E então, quando você começa a achar que é um expert em Almas, Logan vem e faz algo tão humano que faz você se
sentir um ET. Ele nunca admitiria isso. Aliás, acho que se alguém falasse, ele
ficaria irritado (hehe, não é irônico?), mas para um Buscador que até pouco
tempo atrás achava que os seres humanos eram uma praga, ele era parecido demais
com a gente.
Enquanto eu pensava nisso, ele respirou fundo, passou a mão aberta da
testa até o queixo e eu achei que agora seria a hora em que os portões do
inferno se abririam e tal. Então dei uma última olhada para Kate pelo
retrovisor, para lembrar a mim mesmo de manter um pouco de dignidade quando ele
começasse o sermão e Tio Jeb o apoiasse, mas aí ele me veio com essa:
— Eu não vou mentir para você, Jamie. Não gosto da ideia de você
dirigindo esse carro, mas isso tem mais a ver comigo e com o que ele significa
para mim do que com o fato de eu não confiar em você, porque eu confio. Afinal,
fui eu que ensinei você a dirigir e sei que você é atencioso e tem bons
reflexos.
Eu disse que ele podia ser legal. Ou não disse? Ok, eu não disse, mas
estou dizendo agora. Fiquei olhando para ele com aquela cara retorcida de quem
estava esperando um impacto que não veio. Aí senti uma pontada de remorso por
todas as vezes que eu tinha tentado tirá-lo de sério de propósito, só para
descontar minha frustração com um monte de coisas que nem tinham a ver com ele.
Às vezes eu agia desse jeito sem saber por quê.
— Bem, eu... Hã... Desculpe?
— Não tem do que se desculpar — disse ele, mudando rápido de assunto.
Outra coisa que eu tinha aprendido é que coisas como pedidos de desculpas o
deixavam sem graça. Mas eu entendia, também não eram bem o meu forte. — Que tal
começarmos de novo? Você tem que aprender a sentir o carro, ouvir o que ele tem
a dizer.
— Ouvir?
Cara! Eu espero que você saiba que
isso soa meio louco.
— Sim, ouvir. Ele vai dizer tudo o que você precisar. É só saber ouvir.
Agora ligue o carro e controle a embreagem como eu te ensinei.

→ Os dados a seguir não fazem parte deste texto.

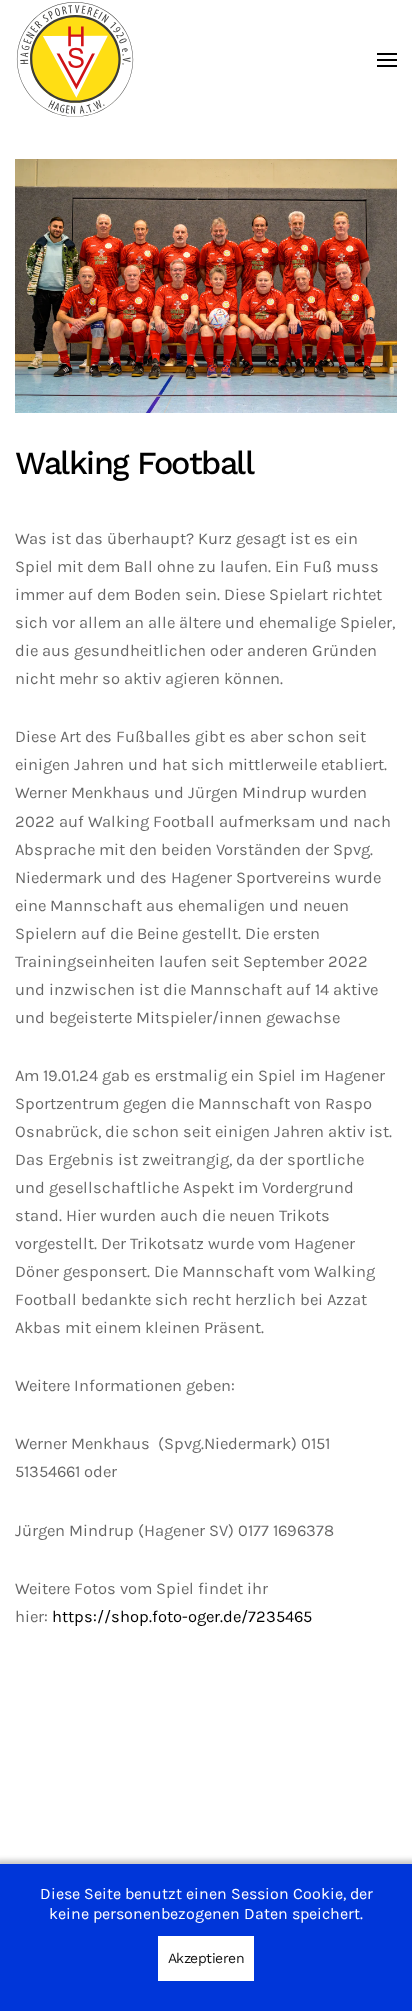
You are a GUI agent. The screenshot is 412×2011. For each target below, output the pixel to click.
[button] (387, 59)
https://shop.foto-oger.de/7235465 (182, 1616)
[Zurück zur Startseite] (75, 59)
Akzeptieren (206, 1958)
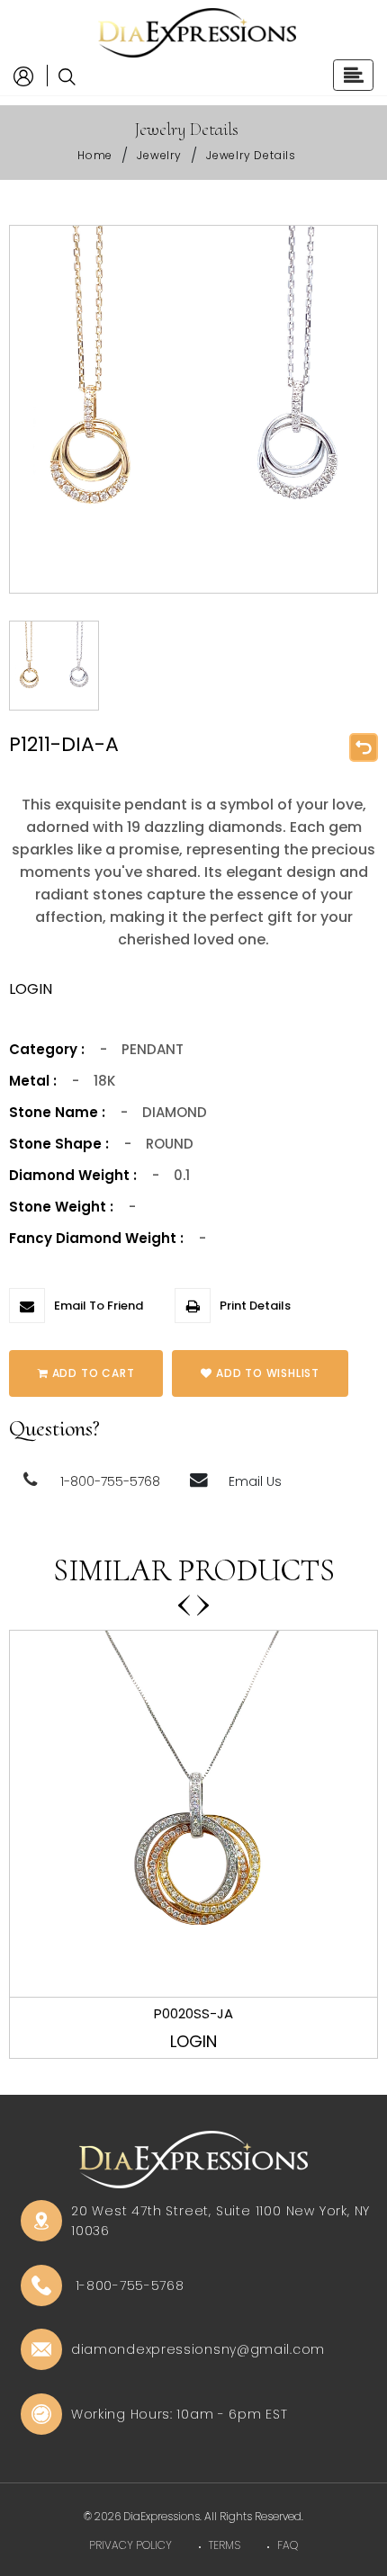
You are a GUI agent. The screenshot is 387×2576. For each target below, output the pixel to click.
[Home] (193, 31)
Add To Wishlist (266, 1373)
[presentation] (184, 1598)
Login (193, 2041)
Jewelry (159, 155)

Mas eu não entendo “carrês”, eu
queria dizer. Só que aí acabei achando que era melhor perder a piada e pagar
para ver. Então fiz o que ele mandou.
— Está sentindo o carro tremer sob seus pés?
— Sim.
— Pois encontre um ponto em que você não sinta. Se você segurar de mais
ou de menos, não vai controlá-lo adequadamente. — E aí, como esse carro maluco
parecia querer comprovar tudo o que ele dizia, acabou morrendo porque eu não
achei o maldito ponto. — Tente outra vez — disse Logan.
Eu tentei e dessa vez foi como ele disse.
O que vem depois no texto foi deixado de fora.